**Aim:** Write out the entries below exactly as they appear, from the line containing "Open the three-dot more options menu" through the line containing "Action: pyautogui.click(x=898, y=31)", inclusive.
****************************************
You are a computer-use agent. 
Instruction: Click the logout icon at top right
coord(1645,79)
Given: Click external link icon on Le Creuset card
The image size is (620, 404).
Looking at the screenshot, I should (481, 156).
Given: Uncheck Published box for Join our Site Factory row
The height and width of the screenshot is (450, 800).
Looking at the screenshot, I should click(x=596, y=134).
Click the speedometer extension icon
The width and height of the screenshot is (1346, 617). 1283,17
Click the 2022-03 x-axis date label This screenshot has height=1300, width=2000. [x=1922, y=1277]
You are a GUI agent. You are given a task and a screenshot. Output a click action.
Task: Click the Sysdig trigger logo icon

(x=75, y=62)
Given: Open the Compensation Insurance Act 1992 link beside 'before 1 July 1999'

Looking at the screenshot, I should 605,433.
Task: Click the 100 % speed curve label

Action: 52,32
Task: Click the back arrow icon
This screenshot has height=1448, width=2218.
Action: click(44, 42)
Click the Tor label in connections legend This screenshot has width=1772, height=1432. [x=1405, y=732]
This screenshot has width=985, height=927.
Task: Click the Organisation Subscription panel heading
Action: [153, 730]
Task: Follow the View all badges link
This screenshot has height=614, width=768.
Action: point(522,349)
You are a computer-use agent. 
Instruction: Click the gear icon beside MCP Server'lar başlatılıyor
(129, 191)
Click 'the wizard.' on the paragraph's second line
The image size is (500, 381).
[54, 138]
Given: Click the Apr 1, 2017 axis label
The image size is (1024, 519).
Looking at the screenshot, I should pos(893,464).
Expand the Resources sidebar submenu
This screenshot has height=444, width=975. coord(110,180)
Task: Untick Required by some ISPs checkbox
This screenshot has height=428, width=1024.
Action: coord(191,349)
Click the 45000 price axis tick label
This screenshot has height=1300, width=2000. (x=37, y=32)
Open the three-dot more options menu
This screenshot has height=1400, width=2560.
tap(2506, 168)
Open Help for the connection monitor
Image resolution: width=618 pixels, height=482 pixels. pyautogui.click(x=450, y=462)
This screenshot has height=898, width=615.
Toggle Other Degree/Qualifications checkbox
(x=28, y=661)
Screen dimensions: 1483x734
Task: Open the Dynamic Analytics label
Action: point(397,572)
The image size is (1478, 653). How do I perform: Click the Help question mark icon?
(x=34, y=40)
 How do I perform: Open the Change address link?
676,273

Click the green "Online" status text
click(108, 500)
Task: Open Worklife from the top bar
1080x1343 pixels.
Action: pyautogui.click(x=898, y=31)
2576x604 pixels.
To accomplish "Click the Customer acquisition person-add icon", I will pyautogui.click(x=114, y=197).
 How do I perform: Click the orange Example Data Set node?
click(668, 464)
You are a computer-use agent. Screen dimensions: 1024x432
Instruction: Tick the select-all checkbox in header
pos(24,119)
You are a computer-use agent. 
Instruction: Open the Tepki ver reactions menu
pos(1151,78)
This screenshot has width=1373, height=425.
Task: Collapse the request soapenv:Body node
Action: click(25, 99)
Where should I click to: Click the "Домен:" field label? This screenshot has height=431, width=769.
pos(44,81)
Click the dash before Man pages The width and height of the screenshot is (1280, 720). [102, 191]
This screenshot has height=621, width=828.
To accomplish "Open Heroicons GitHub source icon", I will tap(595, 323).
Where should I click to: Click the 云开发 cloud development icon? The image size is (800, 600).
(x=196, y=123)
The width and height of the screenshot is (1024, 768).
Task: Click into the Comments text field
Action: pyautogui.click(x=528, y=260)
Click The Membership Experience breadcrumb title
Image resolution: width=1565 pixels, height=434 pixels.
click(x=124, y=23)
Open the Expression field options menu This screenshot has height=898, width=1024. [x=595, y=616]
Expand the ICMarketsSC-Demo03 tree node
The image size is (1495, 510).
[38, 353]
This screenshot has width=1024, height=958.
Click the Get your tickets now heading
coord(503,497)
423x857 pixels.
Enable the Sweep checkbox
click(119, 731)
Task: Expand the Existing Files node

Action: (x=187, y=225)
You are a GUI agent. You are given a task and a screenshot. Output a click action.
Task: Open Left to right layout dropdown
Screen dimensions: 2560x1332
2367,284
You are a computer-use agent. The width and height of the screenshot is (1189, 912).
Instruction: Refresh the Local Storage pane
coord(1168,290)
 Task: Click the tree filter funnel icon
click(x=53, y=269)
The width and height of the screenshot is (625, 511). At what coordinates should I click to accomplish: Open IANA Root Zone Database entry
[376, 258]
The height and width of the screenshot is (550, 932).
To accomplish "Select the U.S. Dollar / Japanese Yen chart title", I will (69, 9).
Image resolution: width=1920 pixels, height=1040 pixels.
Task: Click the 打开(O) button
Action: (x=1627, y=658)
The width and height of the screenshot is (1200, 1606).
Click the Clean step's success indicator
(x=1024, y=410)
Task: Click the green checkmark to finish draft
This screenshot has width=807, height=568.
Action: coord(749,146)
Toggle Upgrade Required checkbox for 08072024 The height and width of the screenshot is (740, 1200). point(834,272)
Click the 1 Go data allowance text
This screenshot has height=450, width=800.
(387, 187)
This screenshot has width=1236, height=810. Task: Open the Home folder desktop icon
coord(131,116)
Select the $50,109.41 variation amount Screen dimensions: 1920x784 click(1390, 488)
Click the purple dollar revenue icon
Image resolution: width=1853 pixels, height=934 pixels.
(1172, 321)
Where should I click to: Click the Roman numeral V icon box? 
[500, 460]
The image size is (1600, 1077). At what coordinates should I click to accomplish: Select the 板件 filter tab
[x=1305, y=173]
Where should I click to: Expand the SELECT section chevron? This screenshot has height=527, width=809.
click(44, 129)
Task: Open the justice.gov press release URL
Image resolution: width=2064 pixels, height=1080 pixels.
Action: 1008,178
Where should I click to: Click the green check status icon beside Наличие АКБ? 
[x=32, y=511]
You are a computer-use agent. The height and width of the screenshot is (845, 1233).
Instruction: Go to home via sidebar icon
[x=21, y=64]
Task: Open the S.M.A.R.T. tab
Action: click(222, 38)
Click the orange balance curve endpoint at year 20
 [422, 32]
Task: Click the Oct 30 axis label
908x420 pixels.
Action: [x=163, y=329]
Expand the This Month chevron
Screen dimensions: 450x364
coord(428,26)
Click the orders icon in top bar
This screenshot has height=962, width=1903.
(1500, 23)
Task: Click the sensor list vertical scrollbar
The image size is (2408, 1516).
****************************************
**Expected answer:**
Open the three-dot more options menu
This screenshot has height=1400, width=2560.
tap(2506, 168)
Open Help for the connection monitor
Image resolution: width=618 pixels, height=482 pixels. pyautogui.click(x=450, y=462)
This screenshot has height=898, width=615.
Toggle Other Degree/Qualifications checkbox
(x=28, y=661)
Screen dimensions: 1483x734
Task: Open the Dynamic Analytics label
Action: point(397,572)
The image size is (1478, 653). How do I perform: Click the Help question mark icon?
(x=34, y=40)
 How do I perform: Open the Change address link?
676,273

Click the green "Online" status text
click(108, 500)
Task: Open Worklife from the top bar
1080x1343 pixels.
Action: pyautogui.click(x=898, y=31)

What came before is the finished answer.